EXTRAIT FOURNI —
# # # # #

Les Blogs sont un espace de libre expression des abonnés d'Actu-Environnement.

Leurs contenus n'engagent pas la rédaction d'Actu-Environnement.

16 Commentaires

Laurent

Le 13/10/2020 à 9h02

les lignes à haute tension sont plus moches que les éoliennes et tuent beaucoup plus d'oiseaux, mais les riverains ne les voient plus, elles sont devenues "habituelles " !
la solution serait de remplacer chaque poteau par une éolienne et d'enterrer les lignes, le transport du courant deviendrait fournisseur d'énergie !
en plus les emprises au sol sont déjà faites !

Signaler un contenu inapproprié

Sagecol

Le 13/10/2020 à 10h04

La justice (qui ne mérite pas sa majuscule) ne dit pas le juste, mais le droit; or le droit n'est pas toujours juste ...et judicieux.


Est-ce que les juges de cette hiérarchie de cours vivent à proximité d'une "ferme" éolienne ?

Rachèteraient-ils comme résidence secondaire une maison proche d'une éolienne ou avec pour horizon proche un "champ d'éoliennes" ?

Ont-ils consulter les vaches que ces grands moulins perturbent ?


Sauf peut-être en Lozère, voire dans la Creuse, l'éolien terrestre n'est pas enviro-soutenable.

Assez loin de la côte en produisant de l'hydrogène, d'accord.

Signaler un contenu inapproprié

Pemmore

Le 13/10/2020 à 10h38

Il serait intéressant de savoir si la maison de ces gens elle aussi ne provoque pas un trouble au style de construction locale, car c'est le malheur actuel, d'extraordinaires villages en pierre de taille, la plupart des maisons de plus de 100 ans salopés par du béton moche colorisé comme au Danemark, l'ardoise remplacée par de la tuile ou l'inverse, sans même un arbre pour cacher la misère.

# # # # #

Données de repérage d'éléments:
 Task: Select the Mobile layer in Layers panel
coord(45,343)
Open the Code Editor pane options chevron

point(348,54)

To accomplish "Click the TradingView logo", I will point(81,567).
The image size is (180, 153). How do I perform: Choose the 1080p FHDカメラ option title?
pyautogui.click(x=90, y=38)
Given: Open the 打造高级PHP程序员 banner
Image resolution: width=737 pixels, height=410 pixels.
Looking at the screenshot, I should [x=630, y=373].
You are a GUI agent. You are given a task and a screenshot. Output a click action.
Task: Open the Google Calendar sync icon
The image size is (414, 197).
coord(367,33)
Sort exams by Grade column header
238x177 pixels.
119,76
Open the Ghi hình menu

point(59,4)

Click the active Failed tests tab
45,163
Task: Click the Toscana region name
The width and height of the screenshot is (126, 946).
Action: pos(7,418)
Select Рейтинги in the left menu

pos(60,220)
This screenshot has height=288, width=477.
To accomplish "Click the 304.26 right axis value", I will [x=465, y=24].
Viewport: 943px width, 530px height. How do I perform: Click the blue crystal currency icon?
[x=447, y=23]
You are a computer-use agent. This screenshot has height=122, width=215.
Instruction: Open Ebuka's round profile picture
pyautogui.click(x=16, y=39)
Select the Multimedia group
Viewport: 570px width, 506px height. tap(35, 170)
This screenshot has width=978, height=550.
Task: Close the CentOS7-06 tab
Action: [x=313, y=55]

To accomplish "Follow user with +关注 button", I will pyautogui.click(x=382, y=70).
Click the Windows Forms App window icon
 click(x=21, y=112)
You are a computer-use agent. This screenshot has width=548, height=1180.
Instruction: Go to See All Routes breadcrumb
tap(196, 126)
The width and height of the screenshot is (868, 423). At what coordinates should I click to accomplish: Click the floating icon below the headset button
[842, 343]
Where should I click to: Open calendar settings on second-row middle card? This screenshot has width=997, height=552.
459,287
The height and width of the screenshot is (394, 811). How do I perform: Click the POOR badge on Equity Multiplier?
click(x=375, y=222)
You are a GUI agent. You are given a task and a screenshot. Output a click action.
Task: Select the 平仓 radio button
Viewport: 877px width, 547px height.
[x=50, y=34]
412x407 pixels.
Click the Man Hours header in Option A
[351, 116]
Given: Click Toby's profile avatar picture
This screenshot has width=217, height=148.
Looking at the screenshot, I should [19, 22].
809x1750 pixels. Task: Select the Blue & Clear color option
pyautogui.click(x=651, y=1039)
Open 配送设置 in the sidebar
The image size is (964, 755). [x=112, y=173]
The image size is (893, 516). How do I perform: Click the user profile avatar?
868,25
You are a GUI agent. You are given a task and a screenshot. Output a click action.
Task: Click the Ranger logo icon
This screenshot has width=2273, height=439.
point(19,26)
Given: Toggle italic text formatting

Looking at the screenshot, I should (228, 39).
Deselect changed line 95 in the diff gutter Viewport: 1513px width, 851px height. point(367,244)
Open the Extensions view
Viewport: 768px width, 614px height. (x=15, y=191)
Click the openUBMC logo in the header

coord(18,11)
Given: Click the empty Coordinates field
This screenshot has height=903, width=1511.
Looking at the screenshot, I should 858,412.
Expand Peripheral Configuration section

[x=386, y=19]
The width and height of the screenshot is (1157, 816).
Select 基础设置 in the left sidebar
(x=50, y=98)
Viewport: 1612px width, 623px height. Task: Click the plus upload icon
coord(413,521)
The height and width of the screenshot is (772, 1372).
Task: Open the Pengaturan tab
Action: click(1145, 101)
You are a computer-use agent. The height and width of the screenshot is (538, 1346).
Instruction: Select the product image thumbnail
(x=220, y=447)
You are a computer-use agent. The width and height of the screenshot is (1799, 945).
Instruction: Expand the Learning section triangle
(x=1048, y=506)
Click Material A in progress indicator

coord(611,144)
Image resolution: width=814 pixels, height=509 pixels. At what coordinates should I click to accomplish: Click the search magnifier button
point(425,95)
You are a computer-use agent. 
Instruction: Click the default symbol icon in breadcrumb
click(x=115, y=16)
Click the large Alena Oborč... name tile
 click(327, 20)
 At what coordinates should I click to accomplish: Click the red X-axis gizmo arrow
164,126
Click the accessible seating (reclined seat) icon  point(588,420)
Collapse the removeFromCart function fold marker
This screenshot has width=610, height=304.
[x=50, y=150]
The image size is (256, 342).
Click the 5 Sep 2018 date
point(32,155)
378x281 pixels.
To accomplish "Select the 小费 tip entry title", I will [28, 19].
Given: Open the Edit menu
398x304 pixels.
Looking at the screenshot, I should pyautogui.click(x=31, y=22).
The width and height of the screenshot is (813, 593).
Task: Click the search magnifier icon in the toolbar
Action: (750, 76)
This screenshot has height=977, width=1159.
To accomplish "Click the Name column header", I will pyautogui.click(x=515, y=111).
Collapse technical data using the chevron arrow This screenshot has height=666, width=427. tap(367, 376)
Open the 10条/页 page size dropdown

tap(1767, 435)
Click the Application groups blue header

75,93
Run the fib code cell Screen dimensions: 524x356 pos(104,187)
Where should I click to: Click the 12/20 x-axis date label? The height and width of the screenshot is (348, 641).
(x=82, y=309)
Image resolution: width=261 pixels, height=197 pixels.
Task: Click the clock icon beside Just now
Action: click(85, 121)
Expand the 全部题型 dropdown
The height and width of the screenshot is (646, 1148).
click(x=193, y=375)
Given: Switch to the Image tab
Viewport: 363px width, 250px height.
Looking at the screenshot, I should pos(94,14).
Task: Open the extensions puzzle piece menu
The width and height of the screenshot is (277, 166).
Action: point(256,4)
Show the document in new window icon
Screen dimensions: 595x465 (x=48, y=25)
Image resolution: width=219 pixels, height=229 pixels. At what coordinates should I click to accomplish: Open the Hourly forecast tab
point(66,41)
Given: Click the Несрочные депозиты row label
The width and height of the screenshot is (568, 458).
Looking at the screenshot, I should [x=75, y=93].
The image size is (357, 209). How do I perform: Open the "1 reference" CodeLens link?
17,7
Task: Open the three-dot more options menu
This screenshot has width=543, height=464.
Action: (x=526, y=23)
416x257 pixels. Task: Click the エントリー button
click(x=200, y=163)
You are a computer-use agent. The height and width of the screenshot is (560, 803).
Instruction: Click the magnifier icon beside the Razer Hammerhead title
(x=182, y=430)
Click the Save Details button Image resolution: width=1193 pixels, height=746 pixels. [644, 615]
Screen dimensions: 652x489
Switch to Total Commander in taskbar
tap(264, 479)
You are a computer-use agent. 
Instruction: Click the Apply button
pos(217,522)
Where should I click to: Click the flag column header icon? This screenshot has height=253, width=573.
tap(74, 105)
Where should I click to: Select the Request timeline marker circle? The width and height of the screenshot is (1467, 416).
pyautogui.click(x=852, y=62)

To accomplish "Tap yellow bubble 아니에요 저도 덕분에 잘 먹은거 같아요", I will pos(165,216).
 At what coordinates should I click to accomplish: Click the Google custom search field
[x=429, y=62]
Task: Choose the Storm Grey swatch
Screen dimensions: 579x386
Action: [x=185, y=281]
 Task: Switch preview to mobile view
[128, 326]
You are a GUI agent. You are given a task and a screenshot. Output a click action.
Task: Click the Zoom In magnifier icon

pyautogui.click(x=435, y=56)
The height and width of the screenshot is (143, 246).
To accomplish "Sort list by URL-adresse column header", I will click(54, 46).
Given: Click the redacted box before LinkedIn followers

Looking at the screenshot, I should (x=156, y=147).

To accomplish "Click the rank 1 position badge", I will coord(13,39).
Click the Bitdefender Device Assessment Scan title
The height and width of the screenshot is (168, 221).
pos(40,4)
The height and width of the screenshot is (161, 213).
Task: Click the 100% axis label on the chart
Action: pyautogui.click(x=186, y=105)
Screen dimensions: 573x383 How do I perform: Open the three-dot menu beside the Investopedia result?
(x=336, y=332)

# # # # #

PROBLÈMES ET TÂCHES —
**1.** D'après l'extrait, combien de commentaires la page compte-t-elle ?
**2.** Recopiez le passage de l'extrait qui commence par « Le 13/10/2020 à 9h02 » et se termine par « fournisseur d'énergie ! ».
**3.** Traduisez en anglais la phrase suivante de l'extrait : « Les Blogs sont un espace de libre expression des abonnés d'Actu-Environnement. »
Fondez-vous uniquement sur l'extrait pour répondre.

RÉPONSES AUX TÂCHES —
**1.** La page compte 16 commentaires.

**2.**
Le 13/10/2020 à 9h02

les lignes à haute tension sont plus moches que les éoliennes et tuent beaucoup plus d'oiseaux, mais les riverains ne les voient plus, elles sont devenues "habituelles " !
la solution serait de remplacer chaque poteau par une éolienne et d'enterrer les lignes, le transport du courant deviendrait fournisseur d'énergie !

**3.** The Blogs are a space for free expression by Actu-Environnement subscribers.